- Battle of Wola Cyrusowa: Part of Invasion of Poland
| Date | 8 September 1939 |
| Location | Wola Cyrusowa, Łódź Voivodeship, Poland |
| Result | Polish victory |

Belligerents
- Germany: Poland

Commanders and leaders
- Johannes Blaskowitz Friedrich Olbricht Conrad von Cochenhausen: Wiktor Thommée

Strength
- 10th Infantry Division 24th Infantry Division: 2nd Legions Infantry Division 28th Infantry Division 30th Infantry Division Wołyńska Cavalry Brigade 21st Vistula Uhlan Regiment

Casualties and losses
- Unknown: Unknown

= Battle of Wola Cyrusowa =

World War II battle

The Battle of Wola Cyrusowa took place on 8 September 1939 near the village of Wola Cyrusowa near Stryków in Poland, during the September Campaign. It was fought between the forces of the Polish Piotrków Operational Group under Gen. Wiktor Thommée and the German 10th Infantry Division. In the effect of a successive delaying action, the Polish forces managed to regroup and withdraw eastwards while at the same time inflicting heavy losses on the opposing unit. However, their victory was only a temporary setback for the Nazi invasion of Poland.

==Prelude==
Due to the strategic errors made by Gen. Juliusz Rómmel, the commander of the Łódź Army, the Polish units that were to form a defensive wedge against the German assault towards Warsaw were dislocated too close to the German border. Because of that, the Piotrków Operational Group, along with the rest of that army's units, entered contact with enemy forces already on September 1 and lost the chance to successfully support the Kraków Army and Poznań Army, defending the areas on both flanks. Also, the German superiority in mobile units meant that the Polish forces had it difficult to break off the enemy and regain strategic initiative.

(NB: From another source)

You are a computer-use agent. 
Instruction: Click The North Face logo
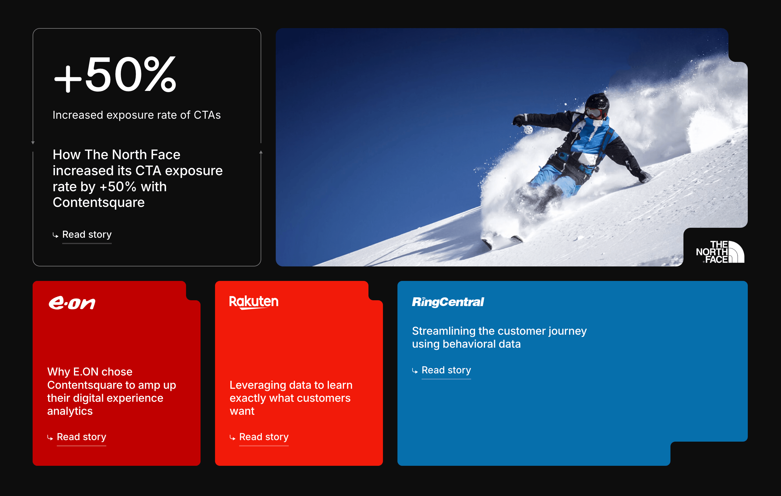coord(720,252)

The chaos in Polish ranks was enlarged by the fast pace of German advance and the fact that general Rómmel abandoned his army and left for Warsaw. The command was taken over by the commanding officer of the Piotrków Operational Group, general Wiktor Thommée.

==Opposing forces==
To enable regroupment of the dispersed forces of the Łódź Army, Gen. Thommée ordered all the units to move to the forests in the area of the towns of Stryków and Głowno. The Polish forces included Wołyńska Cavalry Brigade (along with the remnants of the badly damaged 21st Vistula Uhlan Regiment), the 2nd Legions Infantry Division, as well as 28th and 30th Infantry Divisions.

The opposing force was composed of two infantry divisions of the German 8th Army under Johannes Blaskowitz. These were the 10th Infantry Division under Conrad von Cochenhausen and 24th Infantry Division under Friedrich Olbricht, as well as several smaller detachments of both 10th and 12th Corps.

==Battle==
The first Polish units to reach the area, that is the Wołyńska Cavalry Bde and the 30th Infantry Division were ordered to secure the area in order to allow for the remaining units to join up with the core of the army. However, due to chaotic command during the first days of the war, all divisions were dispersed and most regiments acted separately. In the course of the withdrawal it turned out that the 36th Infantry Regiment of the 28th Division was separated from the main forces and had to break through German lines in order to catch up. The same issue applied to the 30th Infantry Regiment of the 10th Infantry Division, which formed a defensive line in the village of Boginia and did not receive the orders for withdrawal.